A simple model inspired by the „Digital Transformation Model“ by Alain Veuve, to explain the necessity for personal change, in order to keep up with the technological developments.
As new technologies emerge, they are initially adopted by early innovators and gradually by the rest of the majority, transitioning from trends to industry standards. The degree of adoption of new technologies by the industry resembles a wave, it starts slow and then increases rapidly.
The industry is changing and so does the skill-set required from professionals in order for them to remain competitive in the market. The main body of the work force typically reacts with delay on new technologies. As the degree of adoption of new technologies by the industry increases, it reaches a critical point and the work force rapidly transforms to follow the industry’s needs. If the local workforce cannot keep up with the changes, the industry will look for professionals outside the local borders.

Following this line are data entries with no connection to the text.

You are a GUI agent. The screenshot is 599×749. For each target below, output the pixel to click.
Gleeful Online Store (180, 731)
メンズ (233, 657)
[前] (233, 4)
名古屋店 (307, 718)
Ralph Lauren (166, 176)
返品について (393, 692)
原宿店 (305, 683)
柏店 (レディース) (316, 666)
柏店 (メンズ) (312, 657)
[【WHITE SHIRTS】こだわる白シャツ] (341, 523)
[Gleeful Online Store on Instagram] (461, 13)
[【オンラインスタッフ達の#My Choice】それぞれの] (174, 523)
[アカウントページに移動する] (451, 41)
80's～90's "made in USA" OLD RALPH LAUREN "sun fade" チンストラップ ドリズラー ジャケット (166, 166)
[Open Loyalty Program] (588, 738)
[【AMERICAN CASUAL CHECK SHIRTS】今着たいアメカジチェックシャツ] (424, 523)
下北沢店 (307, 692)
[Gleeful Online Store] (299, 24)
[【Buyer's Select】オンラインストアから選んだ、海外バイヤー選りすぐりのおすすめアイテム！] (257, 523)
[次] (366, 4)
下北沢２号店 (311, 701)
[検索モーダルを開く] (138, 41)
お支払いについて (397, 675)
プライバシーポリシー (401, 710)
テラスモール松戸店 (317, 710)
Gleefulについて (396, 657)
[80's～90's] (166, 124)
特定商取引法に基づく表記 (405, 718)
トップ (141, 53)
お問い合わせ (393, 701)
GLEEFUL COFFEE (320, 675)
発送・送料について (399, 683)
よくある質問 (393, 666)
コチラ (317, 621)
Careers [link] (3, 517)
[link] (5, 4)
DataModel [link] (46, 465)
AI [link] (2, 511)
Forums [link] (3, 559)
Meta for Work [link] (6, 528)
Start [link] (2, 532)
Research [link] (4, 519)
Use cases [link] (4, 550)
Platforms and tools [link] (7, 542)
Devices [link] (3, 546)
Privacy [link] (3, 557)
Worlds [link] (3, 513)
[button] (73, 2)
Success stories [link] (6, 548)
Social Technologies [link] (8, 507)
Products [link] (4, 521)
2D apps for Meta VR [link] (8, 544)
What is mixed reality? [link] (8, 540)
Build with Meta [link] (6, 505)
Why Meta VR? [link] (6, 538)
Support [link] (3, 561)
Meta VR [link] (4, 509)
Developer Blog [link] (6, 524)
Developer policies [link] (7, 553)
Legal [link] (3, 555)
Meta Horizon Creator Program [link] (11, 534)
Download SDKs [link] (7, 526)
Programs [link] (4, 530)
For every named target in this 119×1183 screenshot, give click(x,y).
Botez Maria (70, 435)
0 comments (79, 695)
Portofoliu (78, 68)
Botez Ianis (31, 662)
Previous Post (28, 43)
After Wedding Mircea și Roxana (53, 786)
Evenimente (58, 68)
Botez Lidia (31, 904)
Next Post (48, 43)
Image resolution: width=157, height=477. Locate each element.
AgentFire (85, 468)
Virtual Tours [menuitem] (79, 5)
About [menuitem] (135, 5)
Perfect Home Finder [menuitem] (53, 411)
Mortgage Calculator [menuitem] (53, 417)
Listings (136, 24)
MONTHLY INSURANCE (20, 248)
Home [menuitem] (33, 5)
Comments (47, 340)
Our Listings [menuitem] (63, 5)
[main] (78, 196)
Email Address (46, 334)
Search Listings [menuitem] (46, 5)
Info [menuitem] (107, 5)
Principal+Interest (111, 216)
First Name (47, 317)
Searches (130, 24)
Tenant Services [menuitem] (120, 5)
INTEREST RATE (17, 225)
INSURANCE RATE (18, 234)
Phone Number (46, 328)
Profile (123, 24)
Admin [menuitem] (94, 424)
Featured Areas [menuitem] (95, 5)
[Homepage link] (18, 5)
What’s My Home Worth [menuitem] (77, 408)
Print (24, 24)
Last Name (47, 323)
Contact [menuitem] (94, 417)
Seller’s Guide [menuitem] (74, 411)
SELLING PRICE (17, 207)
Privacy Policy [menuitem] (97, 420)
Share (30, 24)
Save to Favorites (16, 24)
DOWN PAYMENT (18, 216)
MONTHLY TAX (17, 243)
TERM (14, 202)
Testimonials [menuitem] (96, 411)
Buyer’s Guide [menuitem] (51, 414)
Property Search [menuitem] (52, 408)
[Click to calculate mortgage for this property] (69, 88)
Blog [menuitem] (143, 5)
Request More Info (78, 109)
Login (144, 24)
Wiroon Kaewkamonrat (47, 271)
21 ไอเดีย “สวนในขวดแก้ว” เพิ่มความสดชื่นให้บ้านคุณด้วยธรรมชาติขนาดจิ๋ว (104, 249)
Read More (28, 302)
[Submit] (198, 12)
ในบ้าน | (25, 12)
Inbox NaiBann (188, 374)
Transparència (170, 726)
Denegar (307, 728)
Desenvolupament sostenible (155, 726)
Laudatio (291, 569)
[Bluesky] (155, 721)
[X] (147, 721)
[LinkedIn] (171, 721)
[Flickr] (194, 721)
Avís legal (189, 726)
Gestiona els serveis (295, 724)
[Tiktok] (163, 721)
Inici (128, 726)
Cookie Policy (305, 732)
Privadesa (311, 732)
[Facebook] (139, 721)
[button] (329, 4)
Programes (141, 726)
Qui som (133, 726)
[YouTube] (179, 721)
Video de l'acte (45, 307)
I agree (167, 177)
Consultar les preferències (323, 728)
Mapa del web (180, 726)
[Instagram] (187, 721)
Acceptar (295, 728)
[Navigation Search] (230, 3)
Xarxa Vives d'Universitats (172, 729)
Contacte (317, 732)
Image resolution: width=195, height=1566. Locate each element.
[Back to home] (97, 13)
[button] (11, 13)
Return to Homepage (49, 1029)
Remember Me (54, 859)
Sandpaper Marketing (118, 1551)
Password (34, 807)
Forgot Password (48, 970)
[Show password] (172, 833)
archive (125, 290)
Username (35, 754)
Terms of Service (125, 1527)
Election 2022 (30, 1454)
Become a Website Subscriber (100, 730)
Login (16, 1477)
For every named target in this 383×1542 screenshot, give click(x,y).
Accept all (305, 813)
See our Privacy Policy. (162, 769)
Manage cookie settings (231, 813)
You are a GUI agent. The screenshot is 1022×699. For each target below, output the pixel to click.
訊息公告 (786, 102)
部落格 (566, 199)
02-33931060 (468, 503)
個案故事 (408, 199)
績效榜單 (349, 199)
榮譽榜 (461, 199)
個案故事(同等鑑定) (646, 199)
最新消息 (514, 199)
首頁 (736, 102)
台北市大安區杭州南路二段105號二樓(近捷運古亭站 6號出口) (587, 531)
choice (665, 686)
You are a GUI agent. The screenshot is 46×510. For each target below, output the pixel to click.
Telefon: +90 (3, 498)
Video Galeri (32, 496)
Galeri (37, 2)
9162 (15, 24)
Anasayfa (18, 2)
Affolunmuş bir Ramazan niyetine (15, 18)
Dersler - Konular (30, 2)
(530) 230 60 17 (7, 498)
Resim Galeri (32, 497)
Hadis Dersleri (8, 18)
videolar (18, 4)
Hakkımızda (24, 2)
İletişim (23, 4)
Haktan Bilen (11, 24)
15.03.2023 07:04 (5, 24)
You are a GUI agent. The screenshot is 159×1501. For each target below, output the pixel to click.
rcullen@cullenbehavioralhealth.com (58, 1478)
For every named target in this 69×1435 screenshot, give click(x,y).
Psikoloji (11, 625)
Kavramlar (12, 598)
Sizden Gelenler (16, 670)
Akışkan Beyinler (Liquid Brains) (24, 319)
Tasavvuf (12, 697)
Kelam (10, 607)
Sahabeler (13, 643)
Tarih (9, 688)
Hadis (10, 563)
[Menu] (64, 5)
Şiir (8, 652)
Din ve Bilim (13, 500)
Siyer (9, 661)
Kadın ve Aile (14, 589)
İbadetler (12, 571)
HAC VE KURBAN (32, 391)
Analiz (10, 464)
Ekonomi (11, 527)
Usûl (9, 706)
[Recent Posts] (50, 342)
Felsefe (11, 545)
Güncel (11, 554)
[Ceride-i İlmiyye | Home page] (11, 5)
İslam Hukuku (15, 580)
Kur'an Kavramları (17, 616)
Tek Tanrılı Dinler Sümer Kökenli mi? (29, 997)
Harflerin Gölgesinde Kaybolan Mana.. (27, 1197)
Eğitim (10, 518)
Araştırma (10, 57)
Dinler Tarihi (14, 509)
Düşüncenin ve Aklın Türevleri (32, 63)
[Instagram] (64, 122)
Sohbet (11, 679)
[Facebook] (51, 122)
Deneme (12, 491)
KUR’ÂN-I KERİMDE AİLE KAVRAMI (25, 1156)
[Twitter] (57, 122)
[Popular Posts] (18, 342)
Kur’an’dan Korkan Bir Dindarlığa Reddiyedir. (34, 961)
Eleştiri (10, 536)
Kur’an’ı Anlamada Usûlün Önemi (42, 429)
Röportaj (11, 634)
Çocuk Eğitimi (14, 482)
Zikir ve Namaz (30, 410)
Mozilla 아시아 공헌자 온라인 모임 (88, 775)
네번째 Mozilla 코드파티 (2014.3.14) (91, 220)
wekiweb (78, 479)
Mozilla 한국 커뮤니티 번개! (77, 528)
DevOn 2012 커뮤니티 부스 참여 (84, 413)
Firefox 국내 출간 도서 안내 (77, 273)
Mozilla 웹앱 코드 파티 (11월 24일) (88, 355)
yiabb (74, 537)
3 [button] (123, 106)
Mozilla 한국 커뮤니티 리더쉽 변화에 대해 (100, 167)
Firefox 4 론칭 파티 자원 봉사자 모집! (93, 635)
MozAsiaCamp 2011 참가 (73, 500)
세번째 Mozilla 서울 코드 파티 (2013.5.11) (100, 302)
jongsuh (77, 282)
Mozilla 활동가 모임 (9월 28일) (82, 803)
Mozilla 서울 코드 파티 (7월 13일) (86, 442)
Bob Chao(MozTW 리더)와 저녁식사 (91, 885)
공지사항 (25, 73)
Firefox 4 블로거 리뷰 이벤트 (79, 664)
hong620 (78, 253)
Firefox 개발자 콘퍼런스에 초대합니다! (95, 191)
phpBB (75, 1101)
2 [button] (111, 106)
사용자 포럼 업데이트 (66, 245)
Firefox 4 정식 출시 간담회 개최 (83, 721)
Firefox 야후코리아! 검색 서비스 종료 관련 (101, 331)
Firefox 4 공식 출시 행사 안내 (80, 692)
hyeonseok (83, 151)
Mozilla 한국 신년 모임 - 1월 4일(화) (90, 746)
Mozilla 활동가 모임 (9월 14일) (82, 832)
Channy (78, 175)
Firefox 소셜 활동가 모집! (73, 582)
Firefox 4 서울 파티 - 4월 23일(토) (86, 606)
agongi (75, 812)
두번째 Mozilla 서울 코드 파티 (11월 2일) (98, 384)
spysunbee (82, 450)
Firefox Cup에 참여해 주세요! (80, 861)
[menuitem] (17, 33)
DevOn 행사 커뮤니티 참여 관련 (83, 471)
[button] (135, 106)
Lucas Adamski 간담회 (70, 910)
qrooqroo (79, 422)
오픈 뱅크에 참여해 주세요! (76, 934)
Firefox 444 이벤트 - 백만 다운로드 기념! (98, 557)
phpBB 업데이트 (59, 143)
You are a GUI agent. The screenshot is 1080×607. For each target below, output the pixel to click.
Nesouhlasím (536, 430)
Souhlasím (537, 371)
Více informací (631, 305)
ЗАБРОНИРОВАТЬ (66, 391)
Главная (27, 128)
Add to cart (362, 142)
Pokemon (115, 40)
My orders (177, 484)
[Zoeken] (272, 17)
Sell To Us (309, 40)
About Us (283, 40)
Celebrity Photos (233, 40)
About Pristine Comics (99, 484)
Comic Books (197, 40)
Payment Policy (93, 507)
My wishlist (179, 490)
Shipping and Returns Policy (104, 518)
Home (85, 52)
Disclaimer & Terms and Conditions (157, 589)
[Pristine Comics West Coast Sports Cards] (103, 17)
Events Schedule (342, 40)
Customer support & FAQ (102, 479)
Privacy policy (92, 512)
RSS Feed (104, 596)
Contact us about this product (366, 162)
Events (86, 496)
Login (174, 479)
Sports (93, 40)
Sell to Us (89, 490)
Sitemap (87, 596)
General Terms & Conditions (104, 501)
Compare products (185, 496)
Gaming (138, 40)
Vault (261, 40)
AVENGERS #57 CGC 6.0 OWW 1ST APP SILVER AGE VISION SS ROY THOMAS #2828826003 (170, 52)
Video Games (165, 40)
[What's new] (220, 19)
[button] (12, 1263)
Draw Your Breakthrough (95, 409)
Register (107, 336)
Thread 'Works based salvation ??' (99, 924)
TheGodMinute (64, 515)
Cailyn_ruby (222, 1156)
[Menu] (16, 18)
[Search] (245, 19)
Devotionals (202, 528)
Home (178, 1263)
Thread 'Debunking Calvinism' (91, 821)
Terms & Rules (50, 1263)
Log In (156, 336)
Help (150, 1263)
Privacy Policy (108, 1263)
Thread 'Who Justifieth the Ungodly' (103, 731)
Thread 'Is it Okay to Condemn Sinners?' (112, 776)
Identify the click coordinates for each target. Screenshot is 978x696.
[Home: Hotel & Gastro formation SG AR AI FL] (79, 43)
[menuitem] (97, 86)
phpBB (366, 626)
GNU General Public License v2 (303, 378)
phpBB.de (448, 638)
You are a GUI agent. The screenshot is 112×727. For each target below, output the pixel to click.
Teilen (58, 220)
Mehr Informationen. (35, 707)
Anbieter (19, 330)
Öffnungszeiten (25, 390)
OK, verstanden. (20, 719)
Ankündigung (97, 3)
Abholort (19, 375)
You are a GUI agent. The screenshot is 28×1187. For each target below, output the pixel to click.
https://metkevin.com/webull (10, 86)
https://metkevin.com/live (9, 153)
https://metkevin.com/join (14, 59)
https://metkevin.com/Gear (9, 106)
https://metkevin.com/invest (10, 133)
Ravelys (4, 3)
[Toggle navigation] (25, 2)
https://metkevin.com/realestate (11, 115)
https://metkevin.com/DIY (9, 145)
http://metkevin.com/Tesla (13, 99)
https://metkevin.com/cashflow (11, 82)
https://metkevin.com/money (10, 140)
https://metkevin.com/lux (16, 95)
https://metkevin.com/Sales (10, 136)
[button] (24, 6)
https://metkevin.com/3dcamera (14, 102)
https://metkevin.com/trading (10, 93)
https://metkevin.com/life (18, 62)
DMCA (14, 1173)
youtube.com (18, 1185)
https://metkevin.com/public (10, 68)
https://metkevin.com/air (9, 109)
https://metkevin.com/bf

Each one of us has a different ability to adapt to change. The personal price we have to pay to keep up with change depends on our personal adaptability and the moment we choose to change. The personal adaptability is the ability to easily adapt to change and varies from person to person. In general, our personal adaptability is not always enough to keep up with the rate at which technological developments are happening and this leads to a personal skills debt. The debt increases by time and if we delay the change too long, it may exceed our ability to transform. The earlier we recognize the need for change, the easier we can manage our personal skills dept. This is a continuous, never ending effort, that requires us to move outside our own comfort zone.
There will always be parts of the workforce that will not follow the market changes. There are various reasons for this, for example because it is more comfortable to keep things as they are and people naturally tend to resist change, or because parts of the workforce do not have access to the means required to achieve the change. Eventually this part of the workforce will be overwhelmed by the developments and will have difficulty remaining competitive.